Xu Hao perlahan mengangkat tubuhnya dari tanah lembab goa. Setiap sendi masih terasa berat seakan darah pekat yang tadi melilitnya belum sepenuhnya hilang dari uratnya. Nafasnya berdesir kasar, namun matanya tetap tajam, penuh dengan kilau dingin. Ia menoleh sekali lagi pada tungku hitam, yang kini tampak tenang, seolah tak pernah ada gejolak darah yang mengerikan sebelumnya.

Tatapannya menangkap sesuatu di dasar tungku. Sebuah cincin hitam dengan ukiran samar, hampir tertutup lapisan darah kering. Xu Hao menyipitkan mata, lalu mengulurkan tangannya. Begitu cincin itu berada di telapak tangannya, hawa dingin menjalar cepat hingga ke lengan. Ia bergumam lirih, suaranya rendah dan dingin, “Cincin penyimpanan.”

Ia menyalurkan sedikit Qi ke dalamnya. Ruang kosong yang luas terasa di dalam kesadarannya. Tidak ada benda berharga, tidak ada pil, tidak ada senjata. Kosong, hampa, namun justru itu membuat bibirnya sedikit terangkat. “Bagus. Aku bisa menyimpan banyak barang di sini,” ujarnya singkat.

Xu Hao lalu membuka kantong kain yang tergantung di pinggang. Ia mengeluarkan dua pil putih bercahaya lembut, serta beberapa inti beast yang tadi dibagikan oleh Chen Wuji. Dengan gerakan sederhana namun penuh tekad, ia memindahkan semuanya ke dalam cincin penyimpanan itu. Cahaya kecil berkedip di permukaan cincin, menandakan benda-benda itu telah tersimpan sempurna.

Setelah itu, tatapannya kembali jatuh pada tungku hitam. Ada keinginan aneh untuk menjadikannya milik pribadi. Ia menyalurkan Qi, mencoba memindahkan benda itu ke dalam cincin penyimpanan. Namun tak ada reaksi. Xu Hao bahkan sempat mencoba mengangkatnya dengan kedua tangan, ototnya menegang hingga urat-urat di lengan menonjol. Tapi tungku itu sama sekali tidak bergeming, seolah tertanam ke dalam bumi.

Dahi Xu Hao berkerut tipis, lalu ia menghela napas. “Sudahlah.
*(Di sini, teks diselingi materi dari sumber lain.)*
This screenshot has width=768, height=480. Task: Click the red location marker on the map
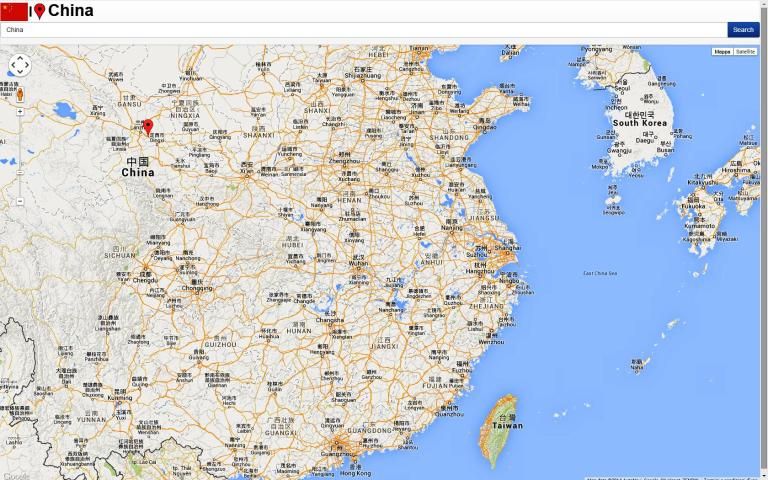coord(148,126)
Tidak perlu repot-repot.” Suaranya tenang, namun sorot matanya menandakan ia sudah menandai benda itu dalam ingatannya.

Xu Hao berbalik menuju sudut goa, tempat tanaman spiritual tumbuh. Aroma lembut memancar dari keempat tanaman dengan jenis yang berbeda. Daun-daunnya berkilau samar, batangnya berdenyut seperti hidup, seakan merasakan kehadirannya. Xu Hao menatap tajam, lalu meraih satu per satu tanaman itu. Getaran lembut mengalir dari akar mereka saat ia mencabutnya, seolah tanaman itu menolak dipisahkan dari tanah. Namun kekuatan tangannya tak memberi pilihan. Semua dimasukkan ke dalam cincin penyimpanan.

Xu Hao berdiri sejenak, membiarkan tatapannya menyapu seluruh goa. Udara lembab, bau darah, dan kilauan samar batu roh di dinding. Ia melangkah menuju lorong sempit. Di tengah jalan, perhatiannya tertumpu pada deretan batu roh yang bersinar hijau kebiruan. Pandangan matanya mengeras. “Ini yang kuincar sejak awal,” gumamnya pelan.

Tangannya terulur hendak meraih, namun tanah bergetar keras. Dinding goa bergemuruh, batu-batu kecil berjatuhan. Seakan seluruh tempat itu akan runtuh jika ia berlama-lama. Xu Hao segera menarik tangannya kembali, tubuhnya melesat tanpa ragu. Ia berlari melalui lorong panjang yang berguncang. Nafasnya teratur meski kecepatan larinya meningkat tajam, langkahnya ringan seperti bayangan yang menembus kabut.

Kilauan cahaya putih di ujung lorong semakin dekat. Xu Hao merasakan sedikit ketenangan. Begitu ia menembus keluar, pintu goa di belakangnya tertutup rapat dengan suara berat, lalu kembali menyatu dengan dinding batu. Seolah-olah goa itu tak pernah ada.

Xu Hao berdiri di depan pintu batu yang kini sudah tertutup. Wajahnya dingin, tapi seberkas rasa lega melintas di matanya. “Aku tidak terjebak. Itu sudah cukup.”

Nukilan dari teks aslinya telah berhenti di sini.